Después de días de tensión y de gran presión internacional para que Irán realizase una investigación transparente y asumiese responsabilidades, la admisión de culpabilidad de Irán sobre el siniestro del vuelo PS752 de Ukraine Airlines International es un cambio que ha llegado por sorpresa.

El presidente de Ucrania, Volodímir Zelenski, ha reclamado este sábado una disculpa oficial por los canales diplomáticos y también una compensación.

“Incluso antes de que finalizase una comisión internacional, Irán se declaró culpable del siniestro en el avión ucranio, pero insistimos en la admisión total de la culpa. Esperamos de Irán garantías de que la investigación va a ser completa y abierta, que lleven a los responsables ante la justicia, devuelvan los cuerpos de los muertos, el pago de una indemnización y disculpas oficiales a través de los canales diplomáticos”, ha dicho Zelenski en un comunicado, en el que ha pedido que el equipo de 45 expertos enviados por Ucrania para tratar de esclarecer la tragedia tenga pleno acceso y cooperación.

Once ucranios –incluida toda la tripulación, de nueve miembros– murieron al estrellarse el Boeing 737-800.

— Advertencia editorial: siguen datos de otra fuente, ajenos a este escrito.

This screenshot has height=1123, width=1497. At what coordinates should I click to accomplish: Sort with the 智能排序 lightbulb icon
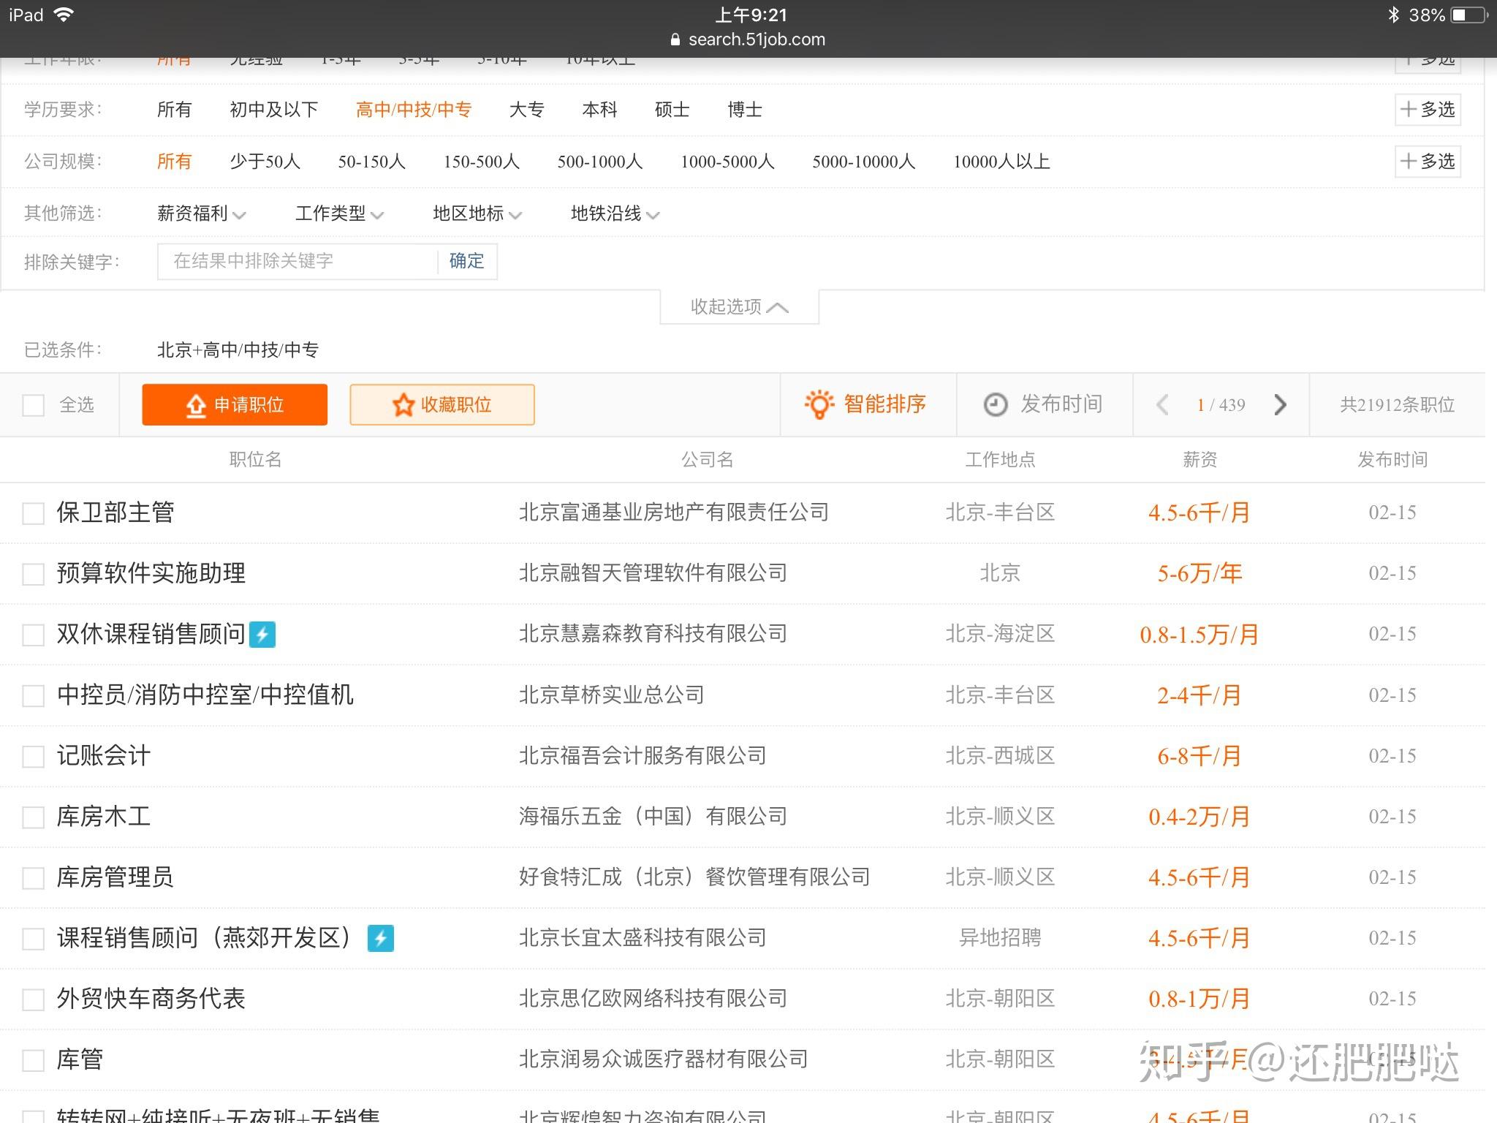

El siniestro se produjo en un momento de grandes tensiones entre Washington e Irán después del asesinato ordenado por Washington de un alto cargo militar iraní, que Teherán respondió con el lanzamiento de cohetes a bases militares estadounidenses en Irak el mismo día que el avión se estrelló.

Un conflicto al que ahora se han sumado de manera tangencial los países afectados (a bordo volaban una mayoría de iraníes y canadienses, además de suecos, alemanes, británicos y ucranios).

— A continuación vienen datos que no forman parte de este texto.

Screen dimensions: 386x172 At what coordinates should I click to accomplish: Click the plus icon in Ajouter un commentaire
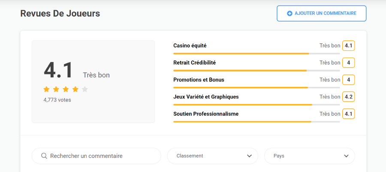pos(290,13)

Tras la tragedia aérea, los Gobiernos de Canadá y de Estados Unidos habían asegurado que el Boeing 737-8000 de Ukraine International Airlines (UIA) había sido alcanzado accidentalmente por un misil tierra-aire iraní.

Teherán había informado que teorías distintas a la de un problema técnico no tenían sentido. Horas antes de que el aparato se estrellase, Irán lanzó varios misiles a dos bases en Irak donde están desplegadas tropas de Estados Unidos.

Lo sucedido con el vuelo PS752 eleva la tensión entre Irán y Estados Unidos, particularmente, tras el asesinato con un dron estadounidense del poderoso general iraní Qasem Soleimani la madrugada del 3 de enero.

Este viernes, el Gobierno de Donald Trump activó nuevas sanciones a Irán, las cuales golpean a sectores clave de la economía iraní como el industrial, minero, textil y a una serie de altos cargos del régimen.

“Había información sobre una amenaza inminente”, dijo Mike Pompeo, secretario de Estado. “Soleimani planeaba un extenso ataque a intereses estadounidenses en la región, incluidas embajadas”, agregó.